Alzheimer’s disease develops over decades. It begins with a fatal chain reaction in which masses of misfolded beta-amyloid proteins are produced that in the end literally flood the brain. Researchers including Mathias Jucker from the Hertie Institute for Clinical Brain Research (HIH) in Tübingen and the German Center for Neurodegenerative Diseases (DZNE) show in the journal Nature Neuroscience that this chain reaction starts much earlier in mice than commonly assumed. This means that in addition to the well-known early phase of the disease with protein deposits but without symptoms of dementia, there is an even earlier phase in which the chain reaction is triggered by invisible tiny seeds of aggregation. If this is confirmed to occur also in humans, a treatment addressing the causes of disease would have to prevent this process. The scientists have already identified an antibody that might accomplish this.
To this end, they searched among the already known antibodies directed against misfolded beta-amyloid proteins for antibodies that can recognize and possibly also eliminate these early seeds of aggregation that currently escape biochemical detection. Of the six antibodies investigated, only aducanumab had an effect: Transgenic mice that were treated for only five days before the first protein deposits manifested, later on in life showed only half of the usual amount of deposits in their brains. “This acute antibody treatment obviously removes seeds of aggregation, and the generation of new seeds takes quite some time, so that much less deposits are formed in the weeks and months after the treatment.” Mathias Jucker commented on the findings. “Indeed, the mice had only half the brain damage six months after this acute treatment.”
Although research on Alzheimer’s has been dealing with seeds of aggregation for quite some time, nobody really knows what they look like. They are currently only defined by their role as triggers for this fatal chain reaction. In this respect, they are similar to so-called prions that cause BSE in cattle, scrapie in sheep and Creutzfeldt-Jakob disease in humans. Pathogenic prions force their correctly folded peers into their abnormal shape. Jucker and coworkers therefore used the antibody aducanumab to learn more about the structure of the seeds of aggregation. They were able to show that aducanumab recognizes protein aggregates, but not individual beta-amyloid chains. The scientists now hope to use the antibody as a fishhook to isolate and better describe these seeds of aggregation.

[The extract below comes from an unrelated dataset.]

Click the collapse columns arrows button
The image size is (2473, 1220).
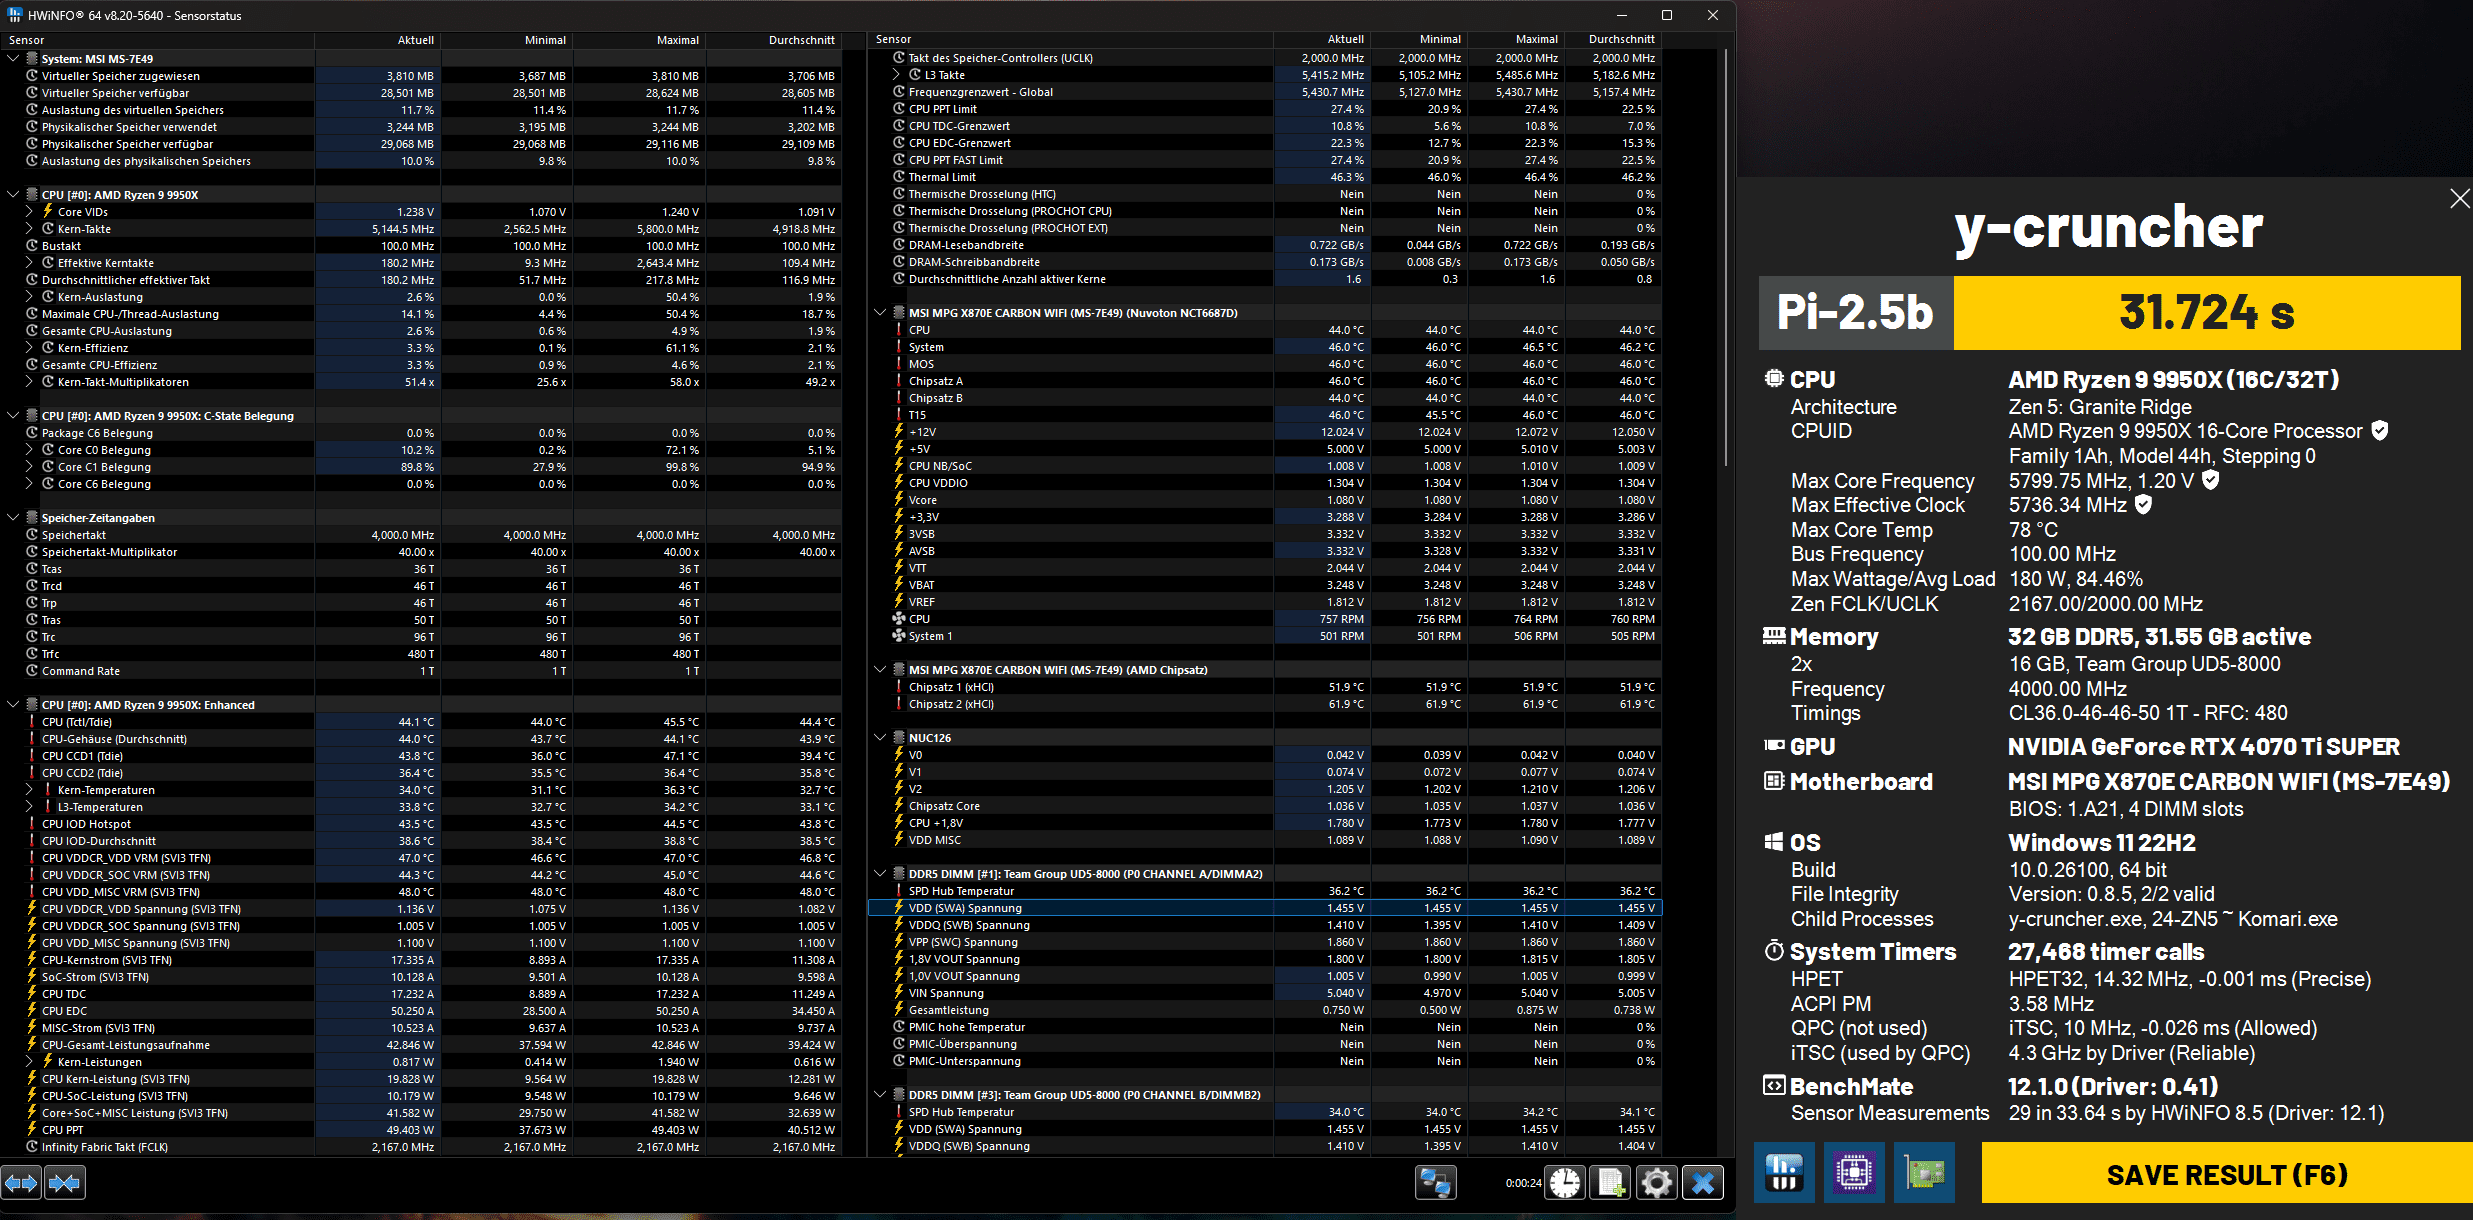click(64, 1183)
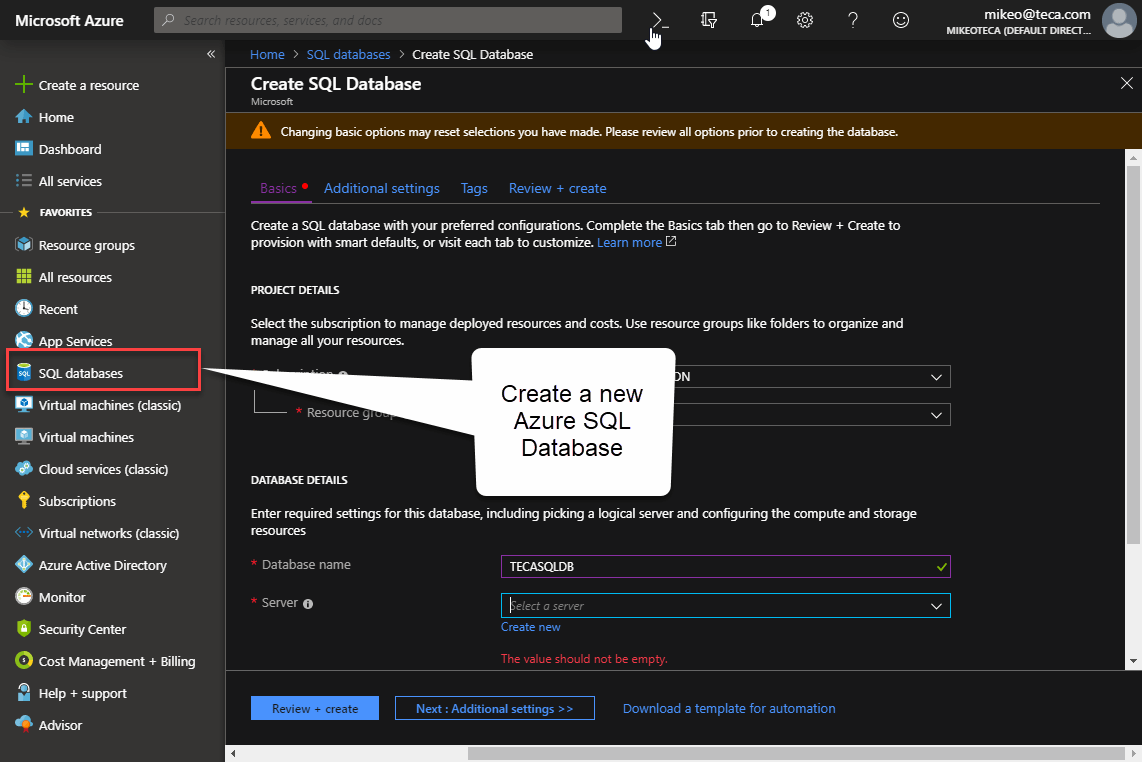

“Our results suggest that we need to focus more on this very early phase of Alzheimer’s and look for biomarkers for it. We also need more antibodies that recognize different types of the seeds of aggregation and help us to understand how they trigger the chain reaction and how they can be used for therapy,” Jucker said.
There is currently consensus that treatment of Alzheimer’s disease must begin earlier, not when memory decline has already begun. However, the results of the Tübingen scientists are now redefining the term “earliness” in mice. Until now, the phase with protein deposits but without symptoms of dementia has been considered to be “early.” The new studies suggest that a treatment of Alzheimer’s that addresses the causes should start much earlier.